Genotyping of Madurella mycetomatis by Selective Amplification of Restriction Fragments (Amplified Fragment Length Polymorphism) and Subtype Correlation with Geographical Origin and Lesion Size

• Published in: Journal of Clinical Microbiology Vol. 43; no. 9; pp. 4349 - 4356
• Main Authors: van de Sande, Wendy W. J, Gorkink, Roy, Simons, Guus, Ott, Alewijn, Ahmed, Abdalla O. A, Verbrugh, Henri, van Belkum, Alex
• Format: Journal Article
• Language: English
• Published: Washington, DC American Society for Microbiology 01.09.2005
• Subjects: Antifungal Agents - pharmacology; Aspergillus oryzae; Biological and medical sciences; Danio rerio; Fundamental and applied biological sciences. Psychology; Genetic Markers; Genotype; Gibberella zeae; Humans; Infectious diseases; Madurella - classification; Madurella - drug effects; Madurella - genetics; Madurella - pathogenicity; Madurella mycetomatis; Medical sciences; Microbial Sensitivity Tests; Microbiology; Miscellaneous; Molecular Sequence Data; Mycetoma - microbiology; Mycetoma - pathology; Mycetoma - physiopathology; Mycology; Polymerase Chain Reaction; Polymorphism, Genetic; Polymorphism, Restriction Fragment Length; Sequence Analysis, DNA; Origin; Typing; Microbiology; Genotype; Fungi; Amplification; Restriction fragment length polymorphism; Madurella; Fungi Imperfecti; Lesion; Amplified fragment length polymorphism marker; Subtype; Thallophyta
• ISSN: 0095-1137; 1098-660X
• DOI: 10.1128/JCM.43.9.4349-4356.2005

One of the causative organisms of mycetoma is the fungus Madurella mycetomatis. Previously, extensive molecular typing studies identified Sudanese isolates of this fungus as clonal, but polymorphic genetic markers have not yet been identified. Here, we report on the selective amplification of restriction fragment (AFLP) analysis of 37 Sudanese clinical isolates of M. mycetomatis. Of 93 AFLP fragments generated, 25 were polymorphic, and 12 of these 25 polymorphic fragments were found in a large fraction of the strains. Comparative analysis resulted into a tree, composed of two main (clusters I and II) and one minor cluster (cluster III).
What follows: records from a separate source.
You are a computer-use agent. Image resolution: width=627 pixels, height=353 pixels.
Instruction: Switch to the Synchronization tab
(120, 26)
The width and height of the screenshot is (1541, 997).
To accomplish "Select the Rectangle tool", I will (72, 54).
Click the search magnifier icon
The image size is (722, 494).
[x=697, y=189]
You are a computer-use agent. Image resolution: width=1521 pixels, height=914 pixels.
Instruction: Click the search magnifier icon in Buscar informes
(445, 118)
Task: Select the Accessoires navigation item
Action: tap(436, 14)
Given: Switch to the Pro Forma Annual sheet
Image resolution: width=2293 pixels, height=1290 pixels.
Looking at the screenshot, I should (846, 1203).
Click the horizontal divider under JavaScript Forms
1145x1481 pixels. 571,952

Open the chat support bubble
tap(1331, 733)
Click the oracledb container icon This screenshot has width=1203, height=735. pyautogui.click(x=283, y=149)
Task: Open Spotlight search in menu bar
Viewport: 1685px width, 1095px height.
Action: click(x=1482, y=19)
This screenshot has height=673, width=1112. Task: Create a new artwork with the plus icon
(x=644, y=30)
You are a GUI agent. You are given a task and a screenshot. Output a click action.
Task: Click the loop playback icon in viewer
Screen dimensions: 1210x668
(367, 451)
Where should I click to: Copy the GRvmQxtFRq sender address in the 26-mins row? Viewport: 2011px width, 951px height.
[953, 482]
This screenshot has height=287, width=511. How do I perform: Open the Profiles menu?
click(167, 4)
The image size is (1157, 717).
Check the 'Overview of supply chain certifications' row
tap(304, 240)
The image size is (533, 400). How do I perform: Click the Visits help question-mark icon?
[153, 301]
Seventy-five percent of the strains found in cluster I originated from central Sudan, while the origin of the strains in cluster II was more heterogeneous. Furthermore, the strains found in cluster I were generally obtained from lesions larger than those from which the strains found in cluster II were obtained (chi-square test for trend, P = 0.03). Among the 12 more commonly found polymorphisms, 4 showed sequence homology with known genes. Marker A7 was homologous to an endo-1,4-beta-glucanase from Aspergillus oryzae, 97% identical markers A12 and B3 matched a hypothetical protein from Gibberella zeae, and marker B4 was homologous to casein kinase I from Danio rerio. The last marker seemed to be associated with strains originating from central Sudan (P = 0.001). This is the first report on a genotypic study where genetic markers which may be used to study pathogenicity in M. mycetomatis were obtained.